PBMs will be a business of the past someday because they are creating revenues for absolutely no value. The real cost savings are the money they are stealing from physicians and nurses by forcing time consuming phone confirmations and steerage to non-efficacious drugs. In addition, they require patients to visit with specialists before they will consider paying for many medication prescriptions, which just drives up the dispensing costs of medications.  
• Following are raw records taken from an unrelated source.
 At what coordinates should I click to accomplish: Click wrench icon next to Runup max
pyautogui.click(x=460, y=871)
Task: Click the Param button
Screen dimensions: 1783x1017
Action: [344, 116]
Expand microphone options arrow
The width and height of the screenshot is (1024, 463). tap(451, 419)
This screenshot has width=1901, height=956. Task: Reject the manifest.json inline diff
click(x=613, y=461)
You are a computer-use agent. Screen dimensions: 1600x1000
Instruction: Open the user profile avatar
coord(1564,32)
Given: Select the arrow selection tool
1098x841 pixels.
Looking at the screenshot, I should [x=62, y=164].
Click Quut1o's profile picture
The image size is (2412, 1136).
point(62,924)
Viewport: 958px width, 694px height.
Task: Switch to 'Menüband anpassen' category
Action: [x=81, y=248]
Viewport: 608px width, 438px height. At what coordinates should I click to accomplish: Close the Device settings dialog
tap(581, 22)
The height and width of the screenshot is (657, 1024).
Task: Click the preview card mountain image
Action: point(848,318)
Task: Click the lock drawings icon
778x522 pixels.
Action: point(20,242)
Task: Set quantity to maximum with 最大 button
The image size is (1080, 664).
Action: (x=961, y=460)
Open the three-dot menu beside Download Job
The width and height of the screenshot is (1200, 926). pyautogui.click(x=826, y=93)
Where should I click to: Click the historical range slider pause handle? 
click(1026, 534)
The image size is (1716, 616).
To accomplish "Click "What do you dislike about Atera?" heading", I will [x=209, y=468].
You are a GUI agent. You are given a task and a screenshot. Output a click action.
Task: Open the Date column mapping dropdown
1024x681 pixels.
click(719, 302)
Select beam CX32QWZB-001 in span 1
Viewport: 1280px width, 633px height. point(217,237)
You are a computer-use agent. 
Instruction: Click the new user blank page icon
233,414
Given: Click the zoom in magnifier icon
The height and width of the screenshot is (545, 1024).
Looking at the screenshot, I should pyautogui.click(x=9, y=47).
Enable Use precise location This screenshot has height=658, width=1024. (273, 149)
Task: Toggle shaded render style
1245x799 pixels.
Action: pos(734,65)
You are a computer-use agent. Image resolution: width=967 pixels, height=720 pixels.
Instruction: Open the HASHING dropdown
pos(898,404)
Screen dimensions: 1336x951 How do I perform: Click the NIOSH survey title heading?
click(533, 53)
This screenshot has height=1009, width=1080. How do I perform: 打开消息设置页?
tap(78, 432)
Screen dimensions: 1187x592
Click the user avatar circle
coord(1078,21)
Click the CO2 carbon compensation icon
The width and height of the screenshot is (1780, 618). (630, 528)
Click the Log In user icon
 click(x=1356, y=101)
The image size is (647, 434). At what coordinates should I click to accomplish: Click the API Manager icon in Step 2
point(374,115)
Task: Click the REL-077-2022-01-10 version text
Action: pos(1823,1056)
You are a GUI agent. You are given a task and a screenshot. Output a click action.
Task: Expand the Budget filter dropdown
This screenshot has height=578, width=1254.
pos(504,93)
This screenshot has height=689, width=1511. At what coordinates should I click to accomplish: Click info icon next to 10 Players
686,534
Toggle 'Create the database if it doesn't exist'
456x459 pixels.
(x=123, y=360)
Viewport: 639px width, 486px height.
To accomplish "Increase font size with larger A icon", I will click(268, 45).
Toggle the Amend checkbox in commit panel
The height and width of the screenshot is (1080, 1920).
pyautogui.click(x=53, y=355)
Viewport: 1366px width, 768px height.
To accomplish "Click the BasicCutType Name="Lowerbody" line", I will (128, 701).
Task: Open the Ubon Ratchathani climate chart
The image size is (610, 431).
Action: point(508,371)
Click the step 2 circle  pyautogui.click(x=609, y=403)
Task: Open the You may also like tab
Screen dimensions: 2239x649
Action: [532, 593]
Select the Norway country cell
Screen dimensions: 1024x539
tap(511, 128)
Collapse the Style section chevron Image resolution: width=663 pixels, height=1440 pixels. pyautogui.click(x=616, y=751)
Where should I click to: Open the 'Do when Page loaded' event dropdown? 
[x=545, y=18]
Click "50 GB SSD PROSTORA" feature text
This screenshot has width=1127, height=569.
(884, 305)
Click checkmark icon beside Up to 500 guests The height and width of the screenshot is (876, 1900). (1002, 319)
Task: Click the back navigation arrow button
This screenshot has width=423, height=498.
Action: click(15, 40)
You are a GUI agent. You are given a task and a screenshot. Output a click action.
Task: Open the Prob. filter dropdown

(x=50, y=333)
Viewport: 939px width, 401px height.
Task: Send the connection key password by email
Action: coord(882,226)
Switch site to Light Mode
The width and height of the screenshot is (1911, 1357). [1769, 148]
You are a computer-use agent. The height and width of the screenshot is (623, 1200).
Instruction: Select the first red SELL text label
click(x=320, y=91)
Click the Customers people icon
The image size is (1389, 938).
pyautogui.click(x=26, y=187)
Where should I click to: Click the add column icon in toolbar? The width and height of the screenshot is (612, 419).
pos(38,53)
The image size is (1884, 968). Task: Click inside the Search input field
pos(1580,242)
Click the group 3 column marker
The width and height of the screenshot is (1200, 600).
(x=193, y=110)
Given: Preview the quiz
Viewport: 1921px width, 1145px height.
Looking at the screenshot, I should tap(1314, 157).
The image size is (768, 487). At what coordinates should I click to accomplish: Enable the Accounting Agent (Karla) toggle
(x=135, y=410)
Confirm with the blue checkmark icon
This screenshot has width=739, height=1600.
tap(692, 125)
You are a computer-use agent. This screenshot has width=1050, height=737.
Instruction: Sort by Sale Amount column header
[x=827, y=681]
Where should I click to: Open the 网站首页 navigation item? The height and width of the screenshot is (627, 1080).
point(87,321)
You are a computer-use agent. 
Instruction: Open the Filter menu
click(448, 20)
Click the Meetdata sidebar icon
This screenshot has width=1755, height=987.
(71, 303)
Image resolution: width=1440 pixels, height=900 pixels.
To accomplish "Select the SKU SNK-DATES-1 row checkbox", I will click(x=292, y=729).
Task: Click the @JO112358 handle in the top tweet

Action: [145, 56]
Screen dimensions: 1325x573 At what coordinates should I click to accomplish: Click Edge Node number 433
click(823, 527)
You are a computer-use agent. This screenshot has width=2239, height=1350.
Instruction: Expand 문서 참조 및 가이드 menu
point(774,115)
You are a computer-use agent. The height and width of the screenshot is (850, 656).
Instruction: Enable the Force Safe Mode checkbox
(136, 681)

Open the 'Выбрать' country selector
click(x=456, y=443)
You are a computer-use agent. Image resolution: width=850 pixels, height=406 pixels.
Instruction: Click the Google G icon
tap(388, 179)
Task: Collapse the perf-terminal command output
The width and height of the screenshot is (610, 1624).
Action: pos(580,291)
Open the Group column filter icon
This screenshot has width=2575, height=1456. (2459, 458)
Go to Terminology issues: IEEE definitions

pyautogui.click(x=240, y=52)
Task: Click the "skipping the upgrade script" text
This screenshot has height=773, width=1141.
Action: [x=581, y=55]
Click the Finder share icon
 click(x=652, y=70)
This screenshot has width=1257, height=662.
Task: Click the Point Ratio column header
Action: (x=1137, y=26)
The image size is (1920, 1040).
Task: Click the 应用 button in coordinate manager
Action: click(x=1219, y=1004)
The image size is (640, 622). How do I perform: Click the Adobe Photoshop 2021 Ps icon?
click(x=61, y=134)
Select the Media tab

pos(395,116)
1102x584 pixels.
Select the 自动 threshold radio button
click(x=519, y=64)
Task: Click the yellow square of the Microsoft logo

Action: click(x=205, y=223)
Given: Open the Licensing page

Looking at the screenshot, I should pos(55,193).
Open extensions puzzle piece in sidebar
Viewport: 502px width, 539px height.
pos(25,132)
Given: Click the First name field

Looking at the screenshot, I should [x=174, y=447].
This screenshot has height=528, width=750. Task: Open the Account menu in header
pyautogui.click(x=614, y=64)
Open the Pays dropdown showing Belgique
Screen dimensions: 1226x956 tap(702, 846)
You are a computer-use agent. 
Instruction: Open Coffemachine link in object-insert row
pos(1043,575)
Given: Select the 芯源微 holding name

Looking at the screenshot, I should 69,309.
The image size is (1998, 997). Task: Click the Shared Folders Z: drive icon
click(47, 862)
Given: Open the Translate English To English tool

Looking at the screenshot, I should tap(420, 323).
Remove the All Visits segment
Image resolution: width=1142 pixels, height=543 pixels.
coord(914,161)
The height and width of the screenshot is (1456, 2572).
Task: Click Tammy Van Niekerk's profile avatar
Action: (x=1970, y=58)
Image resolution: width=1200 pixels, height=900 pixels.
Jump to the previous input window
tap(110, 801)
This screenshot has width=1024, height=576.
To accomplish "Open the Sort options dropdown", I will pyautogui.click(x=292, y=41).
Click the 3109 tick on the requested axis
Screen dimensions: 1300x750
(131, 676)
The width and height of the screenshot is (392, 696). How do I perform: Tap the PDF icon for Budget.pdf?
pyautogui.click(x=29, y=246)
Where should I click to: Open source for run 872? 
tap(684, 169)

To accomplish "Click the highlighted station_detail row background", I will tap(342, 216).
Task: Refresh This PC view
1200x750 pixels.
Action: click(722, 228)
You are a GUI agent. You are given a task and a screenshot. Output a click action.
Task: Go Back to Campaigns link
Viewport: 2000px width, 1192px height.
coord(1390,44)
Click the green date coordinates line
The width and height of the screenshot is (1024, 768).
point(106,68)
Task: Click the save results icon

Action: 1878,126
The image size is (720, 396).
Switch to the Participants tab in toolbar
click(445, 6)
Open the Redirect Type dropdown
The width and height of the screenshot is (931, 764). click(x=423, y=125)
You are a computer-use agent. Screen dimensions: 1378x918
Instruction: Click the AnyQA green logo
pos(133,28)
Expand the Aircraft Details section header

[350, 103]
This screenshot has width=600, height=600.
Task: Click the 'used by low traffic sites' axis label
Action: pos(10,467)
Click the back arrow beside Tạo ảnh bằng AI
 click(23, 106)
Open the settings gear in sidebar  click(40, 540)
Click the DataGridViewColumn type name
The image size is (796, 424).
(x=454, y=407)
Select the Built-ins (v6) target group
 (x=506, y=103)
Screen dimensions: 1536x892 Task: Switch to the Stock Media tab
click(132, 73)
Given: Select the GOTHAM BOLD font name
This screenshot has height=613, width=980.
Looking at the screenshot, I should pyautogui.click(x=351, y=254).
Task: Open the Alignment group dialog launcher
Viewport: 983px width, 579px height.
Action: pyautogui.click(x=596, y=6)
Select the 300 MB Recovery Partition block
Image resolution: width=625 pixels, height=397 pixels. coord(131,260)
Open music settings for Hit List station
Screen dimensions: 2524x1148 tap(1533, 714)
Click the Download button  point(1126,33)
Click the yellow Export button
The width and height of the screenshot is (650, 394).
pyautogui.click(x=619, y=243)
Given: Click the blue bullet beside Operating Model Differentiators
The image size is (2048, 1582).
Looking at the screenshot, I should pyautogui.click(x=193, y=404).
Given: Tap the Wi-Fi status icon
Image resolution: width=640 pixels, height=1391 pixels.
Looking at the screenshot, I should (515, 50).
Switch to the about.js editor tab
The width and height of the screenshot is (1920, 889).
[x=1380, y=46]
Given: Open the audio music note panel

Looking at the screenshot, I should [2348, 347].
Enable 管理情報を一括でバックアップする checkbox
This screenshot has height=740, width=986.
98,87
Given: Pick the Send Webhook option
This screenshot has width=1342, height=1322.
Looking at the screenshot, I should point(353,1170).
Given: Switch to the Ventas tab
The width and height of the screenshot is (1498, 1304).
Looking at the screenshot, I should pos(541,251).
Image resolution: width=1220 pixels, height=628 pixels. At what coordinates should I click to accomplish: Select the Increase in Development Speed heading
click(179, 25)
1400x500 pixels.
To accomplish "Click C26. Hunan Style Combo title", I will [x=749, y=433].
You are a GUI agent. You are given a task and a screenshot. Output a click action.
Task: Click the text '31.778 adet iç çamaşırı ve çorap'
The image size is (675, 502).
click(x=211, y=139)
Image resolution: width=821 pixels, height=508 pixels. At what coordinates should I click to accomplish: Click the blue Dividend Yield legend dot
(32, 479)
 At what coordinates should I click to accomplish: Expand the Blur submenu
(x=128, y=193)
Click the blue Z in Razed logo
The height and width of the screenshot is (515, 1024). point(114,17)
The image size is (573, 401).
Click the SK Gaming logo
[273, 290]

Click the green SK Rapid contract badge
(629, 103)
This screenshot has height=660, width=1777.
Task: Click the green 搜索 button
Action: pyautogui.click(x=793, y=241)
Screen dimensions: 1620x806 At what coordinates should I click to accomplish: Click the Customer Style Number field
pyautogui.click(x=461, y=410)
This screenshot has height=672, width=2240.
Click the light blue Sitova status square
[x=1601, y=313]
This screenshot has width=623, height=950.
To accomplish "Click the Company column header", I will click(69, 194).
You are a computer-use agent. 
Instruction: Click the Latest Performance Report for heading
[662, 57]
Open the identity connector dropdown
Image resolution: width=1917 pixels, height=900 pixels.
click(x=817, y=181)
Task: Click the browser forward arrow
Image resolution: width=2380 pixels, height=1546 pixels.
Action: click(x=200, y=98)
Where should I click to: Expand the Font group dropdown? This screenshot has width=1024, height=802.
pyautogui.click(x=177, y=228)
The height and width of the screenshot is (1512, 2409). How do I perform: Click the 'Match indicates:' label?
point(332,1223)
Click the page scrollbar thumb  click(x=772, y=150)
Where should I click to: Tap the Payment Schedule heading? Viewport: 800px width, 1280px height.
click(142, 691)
PBMs use panels of independent specialty physicians, pharmacists, and other clinical experts to develop lists of drugs approved for reimbursement in order to encourage clinically appropriate and cost-effective prescribing; PBM clients always have the final say over what drugs are included on the formulary that they offer to their employees or members. How many human resource or corporate benefit managers have enough medical background to change a drug formulary by the PBM or re-organize a strategy that gives both patient and physician peace of mind? None. The use of a panel of expert specialists is tantamount to putting the rooster in the hen house. Medical specialists are getting their share of the pie too. They are a big part of the problem, not a solution by any stretch of the imagination.

If I were given the opportunity to fix the situation, I would rather go back to the time when doctors and pharmacists could call each other and just talk. The rest of it always took care of itself.